SALEM, Ohio – A half-dozen choir members huddled in the cellar of the Oak Chapel United Methodist Church near Wooster, unsure of what was happening outside.
Other parishioners, still on their way to practice at the country church, turned and headed for home after seeing trees fall, electrical wires arc. One watched the sky turn green.
“We’re crazy, not stupid,” said Susan Mykrantz, a Farm and Dairy correspondent from Wooster.
Mykrantz was one of those huddled in the church as a tornado first touched down, then swept overhead around 7 p.m. Nov. 12, leaving destruction in its path across Wayne County.
The storm was rated an F2 by the National Weather Service, with winds between 110 and 130 mph.
There were no serious injuries or fatalities from the storm.
“But it sure shook the bejeebers out of a lot of people,” Mykrantz said.
Moved quickly. The storm popped up quickly and pushed across Ohio as warm and cold fronts collided, according to the National Weather Service in Cleveland.
The fronts spawned three tornadoes across the country, including two in northeastern Ohio.
In Wooster, more than three dozen houses and a dozen businesses were moderately to severely damaged by the twister, estimated 50-125 yards wide. It cut a path 12 miles long.

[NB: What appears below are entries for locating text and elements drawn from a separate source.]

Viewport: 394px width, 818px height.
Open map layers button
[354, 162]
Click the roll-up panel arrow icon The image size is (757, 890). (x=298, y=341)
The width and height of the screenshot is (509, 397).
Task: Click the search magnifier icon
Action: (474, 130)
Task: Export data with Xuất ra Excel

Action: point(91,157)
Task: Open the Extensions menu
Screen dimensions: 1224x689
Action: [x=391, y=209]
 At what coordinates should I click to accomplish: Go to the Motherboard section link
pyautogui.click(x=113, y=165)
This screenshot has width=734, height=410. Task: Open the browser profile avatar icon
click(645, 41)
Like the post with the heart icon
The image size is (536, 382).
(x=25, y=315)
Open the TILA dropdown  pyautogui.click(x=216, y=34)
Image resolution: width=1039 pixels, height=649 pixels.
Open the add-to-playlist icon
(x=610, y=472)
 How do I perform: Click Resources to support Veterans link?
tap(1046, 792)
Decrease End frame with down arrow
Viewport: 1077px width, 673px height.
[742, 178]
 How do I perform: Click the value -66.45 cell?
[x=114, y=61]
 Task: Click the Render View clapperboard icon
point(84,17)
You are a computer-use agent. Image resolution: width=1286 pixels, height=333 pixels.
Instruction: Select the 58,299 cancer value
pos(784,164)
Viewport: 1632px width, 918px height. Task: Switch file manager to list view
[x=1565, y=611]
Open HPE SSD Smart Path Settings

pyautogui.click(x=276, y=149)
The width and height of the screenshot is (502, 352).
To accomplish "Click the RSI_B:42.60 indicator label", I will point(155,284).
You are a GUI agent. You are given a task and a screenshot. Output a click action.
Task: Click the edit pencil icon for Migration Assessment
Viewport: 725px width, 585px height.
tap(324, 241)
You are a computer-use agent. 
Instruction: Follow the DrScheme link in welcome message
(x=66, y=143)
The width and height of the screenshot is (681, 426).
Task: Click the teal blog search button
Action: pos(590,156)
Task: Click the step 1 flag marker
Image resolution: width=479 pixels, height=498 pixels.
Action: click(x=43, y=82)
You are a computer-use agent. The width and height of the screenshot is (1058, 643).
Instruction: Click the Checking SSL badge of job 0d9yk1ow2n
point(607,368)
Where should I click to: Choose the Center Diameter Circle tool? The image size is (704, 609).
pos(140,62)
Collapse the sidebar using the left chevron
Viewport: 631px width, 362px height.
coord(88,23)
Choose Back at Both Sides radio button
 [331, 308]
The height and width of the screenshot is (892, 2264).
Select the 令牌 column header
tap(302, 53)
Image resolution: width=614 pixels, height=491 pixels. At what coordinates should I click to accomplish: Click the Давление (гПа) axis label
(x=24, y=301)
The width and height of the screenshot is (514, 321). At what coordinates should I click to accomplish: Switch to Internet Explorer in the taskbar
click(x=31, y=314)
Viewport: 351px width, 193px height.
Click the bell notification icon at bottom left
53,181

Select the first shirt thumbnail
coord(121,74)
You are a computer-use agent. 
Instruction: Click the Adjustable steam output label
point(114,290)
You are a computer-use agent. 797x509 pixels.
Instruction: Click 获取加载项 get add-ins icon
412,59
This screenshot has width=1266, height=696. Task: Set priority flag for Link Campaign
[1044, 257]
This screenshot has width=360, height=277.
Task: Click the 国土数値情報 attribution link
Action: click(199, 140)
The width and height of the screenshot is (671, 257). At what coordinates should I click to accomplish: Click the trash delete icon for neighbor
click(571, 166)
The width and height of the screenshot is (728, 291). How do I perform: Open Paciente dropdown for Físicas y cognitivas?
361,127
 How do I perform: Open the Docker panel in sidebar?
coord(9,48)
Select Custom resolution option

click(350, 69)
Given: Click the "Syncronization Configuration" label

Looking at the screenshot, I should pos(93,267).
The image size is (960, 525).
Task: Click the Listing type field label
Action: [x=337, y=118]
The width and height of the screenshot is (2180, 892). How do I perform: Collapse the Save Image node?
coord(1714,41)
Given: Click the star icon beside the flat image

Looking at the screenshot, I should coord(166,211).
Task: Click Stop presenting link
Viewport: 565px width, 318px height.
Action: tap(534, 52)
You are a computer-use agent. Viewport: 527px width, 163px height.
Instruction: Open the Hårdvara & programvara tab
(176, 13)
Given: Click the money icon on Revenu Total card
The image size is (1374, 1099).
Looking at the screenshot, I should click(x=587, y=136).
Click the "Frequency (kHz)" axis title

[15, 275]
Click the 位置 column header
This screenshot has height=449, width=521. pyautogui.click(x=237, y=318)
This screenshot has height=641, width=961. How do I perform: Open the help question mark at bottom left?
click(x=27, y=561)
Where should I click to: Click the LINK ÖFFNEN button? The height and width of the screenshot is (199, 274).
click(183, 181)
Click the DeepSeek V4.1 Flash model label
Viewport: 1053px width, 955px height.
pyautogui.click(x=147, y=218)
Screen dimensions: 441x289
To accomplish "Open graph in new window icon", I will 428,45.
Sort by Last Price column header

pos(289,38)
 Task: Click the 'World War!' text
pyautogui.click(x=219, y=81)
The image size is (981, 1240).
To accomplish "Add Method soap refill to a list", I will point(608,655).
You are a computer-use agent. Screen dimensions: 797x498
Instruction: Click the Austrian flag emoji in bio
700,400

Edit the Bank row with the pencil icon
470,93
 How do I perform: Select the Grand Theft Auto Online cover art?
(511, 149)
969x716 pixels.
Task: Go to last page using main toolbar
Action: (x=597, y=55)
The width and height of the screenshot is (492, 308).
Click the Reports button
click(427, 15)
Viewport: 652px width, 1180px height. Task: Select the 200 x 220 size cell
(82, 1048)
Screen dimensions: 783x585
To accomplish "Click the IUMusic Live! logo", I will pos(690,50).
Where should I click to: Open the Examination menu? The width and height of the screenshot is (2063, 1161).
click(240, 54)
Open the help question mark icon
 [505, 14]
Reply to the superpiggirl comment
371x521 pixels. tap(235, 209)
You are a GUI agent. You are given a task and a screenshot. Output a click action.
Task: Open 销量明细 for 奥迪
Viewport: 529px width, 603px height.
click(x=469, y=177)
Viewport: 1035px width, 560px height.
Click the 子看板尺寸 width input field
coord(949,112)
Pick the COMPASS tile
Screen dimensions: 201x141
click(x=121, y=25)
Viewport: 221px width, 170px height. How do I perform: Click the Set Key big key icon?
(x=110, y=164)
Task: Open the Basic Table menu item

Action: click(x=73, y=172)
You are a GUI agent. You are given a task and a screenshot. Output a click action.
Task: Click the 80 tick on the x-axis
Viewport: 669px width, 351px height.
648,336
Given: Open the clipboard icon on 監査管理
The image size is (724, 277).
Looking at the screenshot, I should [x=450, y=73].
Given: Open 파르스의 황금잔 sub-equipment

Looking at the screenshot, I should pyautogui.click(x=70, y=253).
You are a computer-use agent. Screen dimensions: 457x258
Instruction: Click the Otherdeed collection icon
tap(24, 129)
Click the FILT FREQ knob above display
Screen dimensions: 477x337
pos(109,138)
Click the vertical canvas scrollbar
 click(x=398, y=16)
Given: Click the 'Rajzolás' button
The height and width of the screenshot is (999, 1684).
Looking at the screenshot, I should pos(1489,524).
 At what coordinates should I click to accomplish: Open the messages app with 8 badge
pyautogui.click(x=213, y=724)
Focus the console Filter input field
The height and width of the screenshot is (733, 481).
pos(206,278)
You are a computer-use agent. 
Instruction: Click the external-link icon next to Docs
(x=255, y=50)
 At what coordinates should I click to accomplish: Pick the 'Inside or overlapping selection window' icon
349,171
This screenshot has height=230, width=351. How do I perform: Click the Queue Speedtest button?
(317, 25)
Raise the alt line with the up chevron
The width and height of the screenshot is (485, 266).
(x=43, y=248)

Initial damage estimates exceed $15 million.
Stark County. An F1 tornado in Lexington Township, in northeastern Stark County, damaged a school and several residences.
The tornado had winds measured at 75-100 mph. It cut a path three to five miles long and 25-50 yards wide, according to weather service reports.
“That damage was mostly in rural areas, mainly trees and roofs,” said Gary Garnet, a warning coordination meteorologist with the National Weather Service in Cleveland.
Dangerous winds. Strong winds, some reaching hurricane strength, blew across parts of the northeastern United States, creating dangerous driving conditions and toppling trees and power lines, according to National Weather Service reports.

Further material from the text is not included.